Re: First reactions to mandatory draft
From: Scott Lawrence (lawrence@agranat.com)
Date: Tue, Jan 20 1998
Message-Id: <199801202043.PAA01732@devnix.agranat.com>
To: Paul Leach <paulle@microsoft.com>
cc: ietf-http-ext@w3.org
Date: Tue, 20 Jan 1998 15:43:14 -0500
From: "Scott Lawrence" <lawrence@agranat.com>
Subject: Re: First reactions to mandatory draft
SL> I think that having different URLs to identify the extentions is
SL> sufficient; if the extentions are so incompatible that they cannot
SL> be used in the same header syntax unambiguously, then they shouldn't
SL> be implemented in the same place anyway.
>>>>> "PL" == Paul Leach <paulle@microsoft.com> writes:
PL> What? First, if two groups invented the extension independently,
PL> there will almost certainly be _no_ relation between them. Second,
PL> if there's just a URL, how can you tell which headers go with that
PL> URL?
If I don't understand the extention it doesn't matter whether or not
I know what headers go with it - I return an error anyway.
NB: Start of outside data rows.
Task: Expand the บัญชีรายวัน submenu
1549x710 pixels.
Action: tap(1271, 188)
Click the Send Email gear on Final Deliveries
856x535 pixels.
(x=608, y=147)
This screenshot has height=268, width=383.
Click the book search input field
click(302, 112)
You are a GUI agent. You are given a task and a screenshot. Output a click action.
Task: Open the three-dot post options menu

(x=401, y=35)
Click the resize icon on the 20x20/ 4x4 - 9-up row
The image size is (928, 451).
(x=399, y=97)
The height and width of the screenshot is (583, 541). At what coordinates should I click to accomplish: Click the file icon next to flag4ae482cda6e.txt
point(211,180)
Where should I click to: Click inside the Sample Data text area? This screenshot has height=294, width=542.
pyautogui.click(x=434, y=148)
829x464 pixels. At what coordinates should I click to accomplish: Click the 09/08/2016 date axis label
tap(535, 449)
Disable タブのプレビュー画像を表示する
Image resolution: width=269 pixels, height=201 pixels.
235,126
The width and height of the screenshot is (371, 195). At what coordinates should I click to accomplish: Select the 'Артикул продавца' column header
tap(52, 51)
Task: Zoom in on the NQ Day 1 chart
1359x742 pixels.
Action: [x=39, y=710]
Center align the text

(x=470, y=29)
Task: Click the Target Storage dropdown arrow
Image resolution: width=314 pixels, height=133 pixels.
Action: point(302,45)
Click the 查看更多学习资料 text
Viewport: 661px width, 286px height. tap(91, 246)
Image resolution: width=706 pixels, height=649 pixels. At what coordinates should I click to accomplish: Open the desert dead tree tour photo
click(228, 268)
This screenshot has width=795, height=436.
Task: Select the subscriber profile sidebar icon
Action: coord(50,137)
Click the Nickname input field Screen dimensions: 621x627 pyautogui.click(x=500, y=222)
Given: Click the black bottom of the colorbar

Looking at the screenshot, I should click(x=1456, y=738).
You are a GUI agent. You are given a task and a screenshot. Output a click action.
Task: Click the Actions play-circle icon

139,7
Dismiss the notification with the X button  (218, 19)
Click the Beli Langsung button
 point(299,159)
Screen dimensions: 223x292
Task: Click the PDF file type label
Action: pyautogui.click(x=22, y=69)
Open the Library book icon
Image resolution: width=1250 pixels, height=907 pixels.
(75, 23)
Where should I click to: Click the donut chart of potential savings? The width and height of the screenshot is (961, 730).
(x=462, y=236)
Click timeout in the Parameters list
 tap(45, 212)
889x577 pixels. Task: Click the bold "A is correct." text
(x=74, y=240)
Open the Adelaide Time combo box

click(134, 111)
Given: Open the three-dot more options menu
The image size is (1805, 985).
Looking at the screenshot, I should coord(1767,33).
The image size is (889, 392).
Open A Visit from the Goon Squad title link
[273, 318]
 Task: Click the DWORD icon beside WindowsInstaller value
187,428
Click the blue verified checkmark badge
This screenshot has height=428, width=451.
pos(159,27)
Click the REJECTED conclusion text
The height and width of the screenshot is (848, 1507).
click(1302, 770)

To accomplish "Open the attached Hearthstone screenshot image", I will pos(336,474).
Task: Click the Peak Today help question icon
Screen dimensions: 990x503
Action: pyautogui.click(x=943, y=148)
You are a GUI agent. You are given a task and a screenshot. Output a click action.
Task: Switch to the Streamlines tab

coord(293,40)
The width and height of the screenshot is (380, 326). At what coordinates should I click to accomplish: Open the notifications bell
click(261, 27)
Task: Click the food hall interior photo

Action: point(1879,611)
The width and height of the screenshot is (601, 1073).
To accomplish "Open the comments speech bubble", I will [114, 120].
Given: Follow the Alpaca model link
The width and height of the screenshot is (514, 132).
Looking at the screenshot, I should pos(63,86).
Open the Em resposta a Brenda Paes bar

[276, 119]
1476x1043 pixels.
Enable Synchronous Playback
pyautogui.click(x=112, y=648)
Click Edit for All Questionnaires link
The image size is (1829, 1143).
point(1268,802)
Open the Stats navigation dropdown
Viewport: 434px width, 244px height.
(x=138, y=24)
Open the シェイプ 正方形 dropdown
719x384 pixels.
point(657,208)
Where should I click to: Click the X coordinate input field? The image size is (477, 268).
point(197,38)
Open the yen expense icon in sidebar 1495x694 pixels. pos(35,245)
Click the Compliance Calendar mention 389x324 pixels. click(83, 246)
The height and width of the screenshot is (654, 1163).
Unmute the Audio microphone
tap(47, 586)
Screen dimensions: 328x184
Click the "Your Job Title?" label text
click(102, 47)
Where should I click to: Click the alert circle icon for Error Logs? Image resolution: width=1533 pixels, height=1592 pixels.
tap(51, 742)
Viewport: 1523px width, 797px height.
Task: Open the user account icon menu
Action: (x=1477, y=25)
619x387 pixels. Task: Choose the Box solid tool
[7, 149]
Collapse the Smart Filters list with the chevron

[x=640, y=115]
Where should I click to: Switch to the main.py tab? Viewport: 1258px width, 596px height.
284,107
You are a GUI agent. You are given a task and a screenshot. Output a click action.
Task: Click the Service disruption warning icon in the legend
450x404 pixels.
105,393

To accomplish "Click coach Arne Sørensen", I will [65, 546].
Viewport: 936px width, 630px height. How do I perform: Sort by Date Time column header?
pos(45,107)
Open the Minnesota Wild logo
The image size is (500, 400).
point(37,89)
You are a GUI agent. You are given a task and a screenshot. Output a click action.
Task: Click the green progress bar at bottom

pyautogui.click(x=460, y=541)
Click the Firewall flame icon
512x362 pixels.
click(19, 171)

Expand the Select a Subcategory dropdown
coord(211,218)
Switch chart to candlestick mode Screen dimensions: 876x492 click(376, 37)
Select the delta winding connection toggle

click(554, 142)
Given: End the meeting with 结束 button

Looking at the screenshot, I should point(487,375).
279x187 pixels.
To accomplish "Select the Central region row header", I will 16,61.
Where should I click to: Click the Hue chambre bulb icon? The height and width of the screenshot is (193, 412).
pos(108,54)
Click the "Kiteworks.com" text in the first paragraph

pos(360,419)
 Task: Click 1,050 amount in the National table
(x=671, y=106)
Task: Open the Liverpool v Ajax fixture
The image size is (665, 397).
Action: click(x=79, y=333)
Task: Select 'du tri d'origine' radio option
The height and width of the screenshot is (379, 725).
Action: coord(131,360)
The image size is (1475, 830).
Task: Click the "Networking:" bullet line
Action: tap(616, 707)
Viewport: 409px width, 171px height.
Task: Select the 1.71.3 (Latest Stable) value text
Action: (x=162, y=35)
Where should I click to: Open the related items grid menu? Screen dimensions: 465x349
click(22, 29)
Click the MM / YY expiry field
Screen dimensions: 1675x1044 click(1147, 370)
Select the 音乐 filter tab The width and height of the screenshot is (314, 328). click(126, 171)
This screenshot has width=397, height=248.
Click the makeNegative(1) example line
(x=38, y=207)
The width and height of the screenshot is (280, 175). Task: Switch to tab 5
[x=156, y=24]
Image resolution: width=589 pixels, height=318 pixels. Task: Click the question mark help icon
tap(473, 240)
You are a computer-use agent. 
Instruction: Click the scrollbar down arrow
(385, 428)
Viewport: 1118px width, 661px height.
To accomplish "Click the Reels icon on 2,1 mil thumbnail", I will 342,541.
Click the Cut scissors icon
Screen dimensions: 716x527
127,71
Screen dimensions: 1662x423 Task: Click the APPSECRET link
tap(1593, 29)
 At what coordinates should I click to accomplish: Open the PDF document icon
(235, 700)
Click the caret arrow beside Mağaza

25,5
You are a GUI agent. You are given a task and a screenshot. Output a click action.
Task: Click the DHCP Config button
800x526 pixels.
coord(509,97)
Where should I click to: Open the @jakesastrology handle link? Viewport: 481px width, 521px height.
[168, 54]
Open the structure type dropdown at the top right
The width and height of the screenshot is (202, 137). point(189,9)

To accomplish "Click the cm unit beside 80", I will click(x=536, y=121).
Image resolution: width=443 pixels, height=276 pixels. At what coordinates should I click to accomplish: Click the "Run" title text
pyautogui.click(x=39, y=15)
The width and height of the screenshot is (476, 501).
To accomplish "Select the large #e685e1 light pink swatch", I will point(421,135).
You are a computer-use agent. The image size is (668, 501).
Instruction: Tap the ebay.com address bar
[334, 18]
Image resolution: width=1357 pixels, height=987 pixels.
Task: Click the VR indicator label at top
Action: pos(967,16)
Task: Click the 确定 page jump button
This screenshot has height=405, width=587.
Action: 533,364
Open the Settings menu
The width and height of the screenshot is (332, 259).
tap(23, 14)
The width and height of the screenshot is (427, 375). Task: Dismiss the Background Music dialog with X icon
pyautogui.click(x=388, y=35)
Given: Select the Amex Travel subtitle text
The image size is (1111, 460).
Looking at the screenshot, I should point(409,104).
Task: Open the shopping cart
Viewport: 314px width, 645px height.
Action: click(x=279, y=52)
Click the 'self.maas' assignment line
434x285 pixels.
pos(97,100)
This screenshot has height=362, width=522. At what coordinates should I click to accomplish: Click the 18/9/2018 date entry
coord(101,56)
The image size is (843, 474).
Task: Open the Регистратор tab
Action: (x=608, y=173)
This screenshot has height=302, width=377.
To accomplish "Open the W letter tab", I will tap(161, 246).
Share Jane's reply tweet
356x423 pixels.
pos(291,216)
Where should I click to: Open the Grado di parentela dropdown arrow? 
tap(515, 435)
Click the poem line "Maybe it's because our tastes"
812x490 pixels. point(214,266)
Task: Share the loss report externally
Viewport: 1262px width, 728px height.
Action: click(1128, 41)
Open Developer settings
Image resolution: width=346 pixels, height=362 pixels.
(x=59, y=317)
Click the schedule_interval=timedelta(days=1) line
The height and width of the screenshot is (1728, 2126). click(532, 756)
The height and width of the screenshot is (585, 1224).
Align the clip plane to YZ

That is my point, and I'll restate it as a question:
Is the goal of the draft to specify how to require the use of a
particular extention, or is it to specify how to do dynamically
loaded extentions?
The former is important, the latter is an interesting academic
exercise.
PL> I always thought it was obvious that the Man header was required
PL> to come _ahead_ of any uses -- but I can't recall if the spec
PL> _says_ that.
I didn't see it, but even if it did I don't think that there is any
requirement that proxies preserve header field order so you can't
count on it.
PL> 23-Skidoo and 65-SKidoo are _not_ the same header, so they shouldn't be
PL> folded.
They are for CGI purposes after the prefixes have been removed (or
are we going to require that CGIs also understand prefixes?).